Thank you so much, Brendan. Great job. So we do have some questions. And thank you, everyone, for actually submitting questions in advance. This is great. So one question here is, how do you avoid feedback loops where your predictions of who will be readmitted contributes to that occurring and biases future model retrainings?

Sorry, can you repeat that? Yeah. So how do you avoid feedback loops where your predictions of who will be readmitted, right, to the ICU contributes to that occurring and biases future model retraining? So the same data bias in the future retraining? Sure. So I think with any modeling framework, or with any model, there are some assumptions that you need to live with. So I would say to avoid feedback, it's a valid concern. And it is something that we looked into. But really, we're not really adjusting or modifying what we're doing for those readmits.
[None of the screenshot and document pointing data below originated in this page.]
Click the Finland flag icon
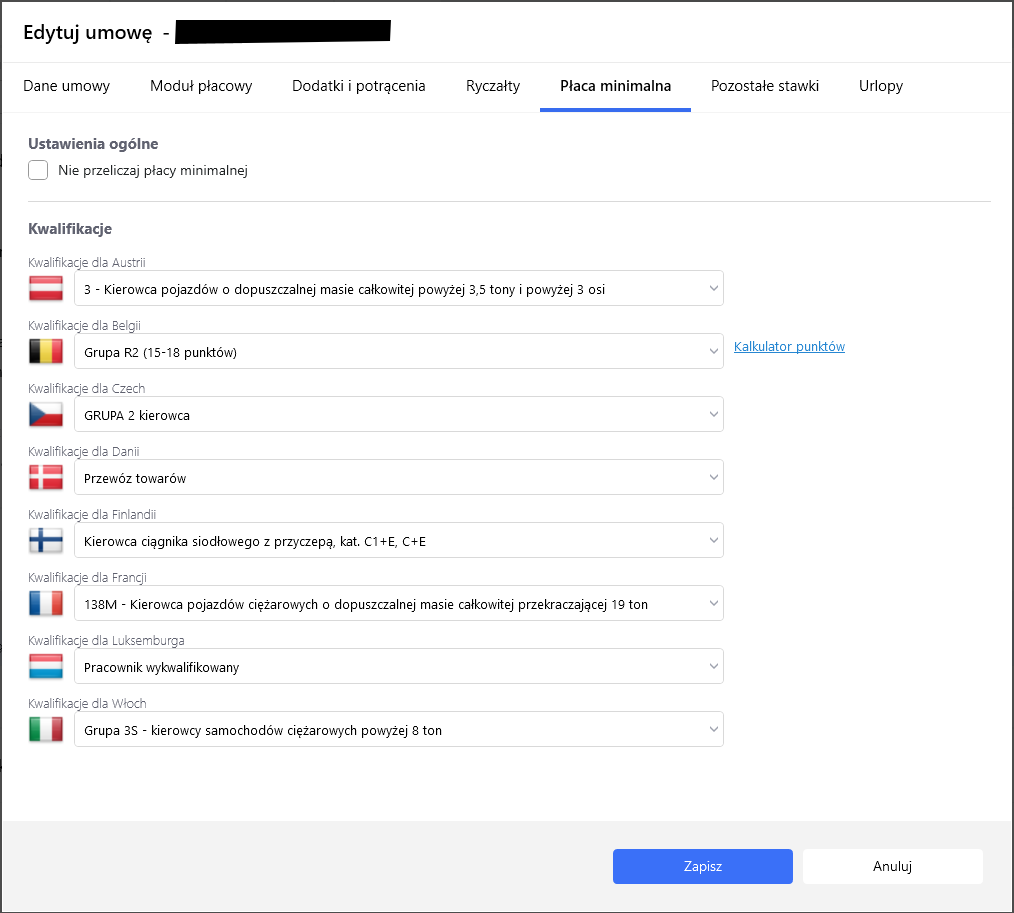Image resolution: width=1014 pixels, height=913 pixels. 46,541
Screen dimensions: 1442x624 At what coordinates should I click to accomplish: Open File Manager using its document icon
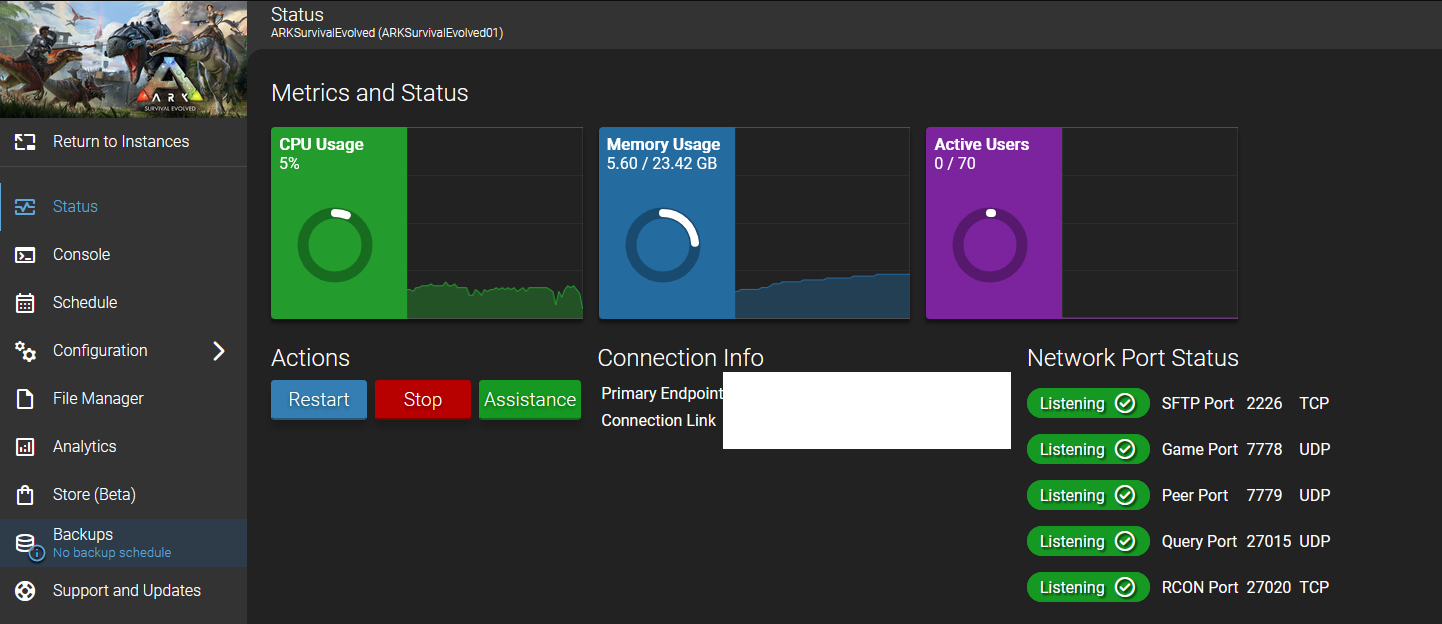pos(25,399)
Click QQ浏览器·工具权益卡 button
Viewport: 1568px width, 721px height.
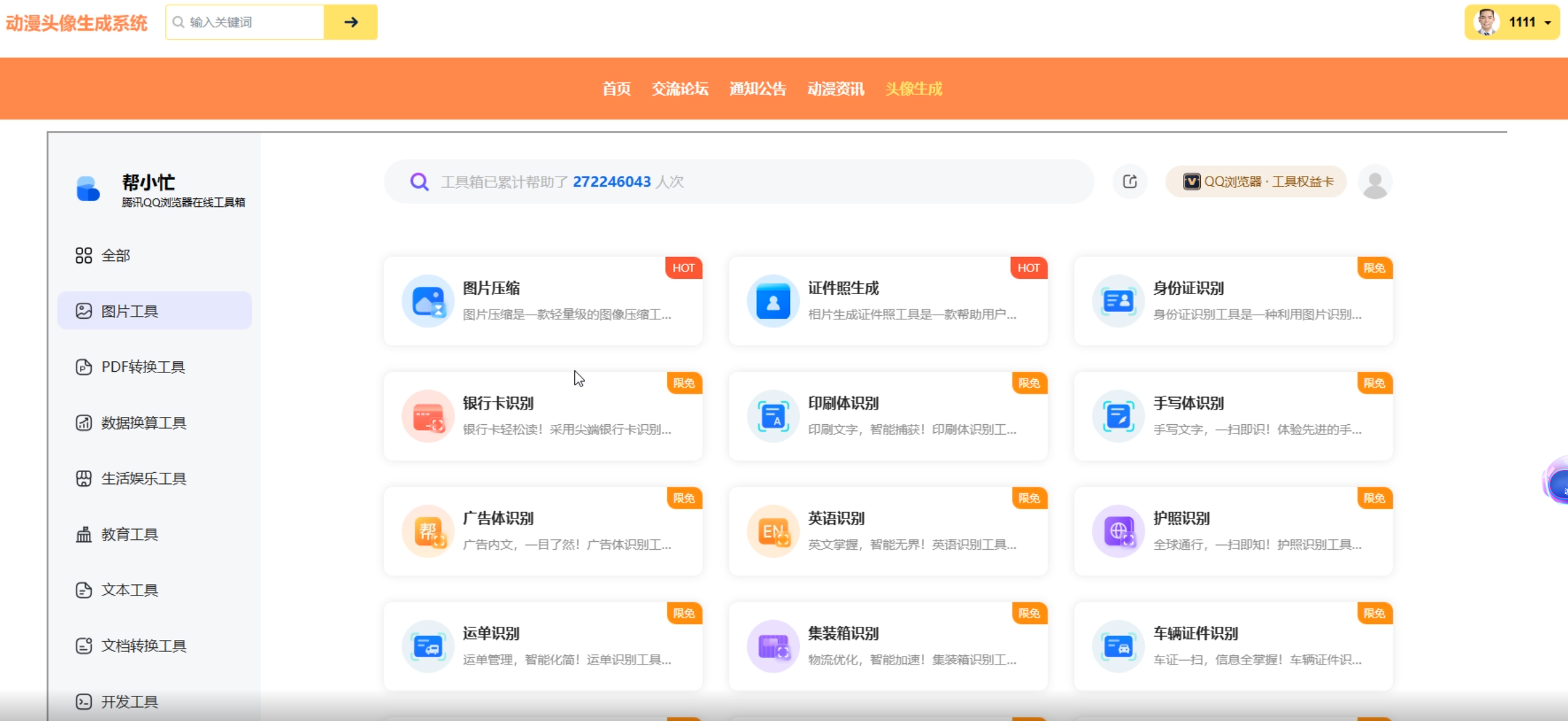coord(1257,182)
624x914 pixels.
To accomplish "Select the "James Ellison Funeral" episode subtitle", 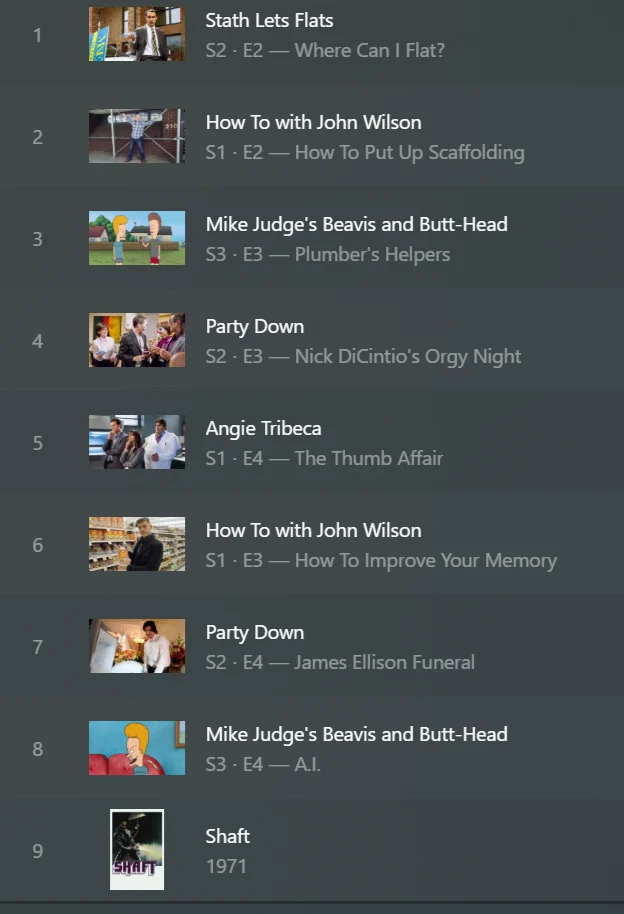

Makes sense. Another question here is, how might you change this workflow, if you were to pull live data, for example, like vitals? Like if this was actual live data? Oh, if it was actual live data? So I think the best way to do that is just start by, and I understand it like is hard, but it's to kind of go to the source that you're going to be pulling in a live scenario. If you can, do that upfront in your function calls so that when you go to productionize it, you're utilizing those same resources. Kind of how we've combated that is, so we have a SQL server that we kind of combined together from the start of when we're modeling it. So pulling historic data, and then combining that with real-time, we use, it's called FHIR APIs to get real-time data. We kind of try to do that from the start of a project so that we'd know. So it is more seamless to go from modeling to production. Well, thank you again, Brandon. Appreciate it.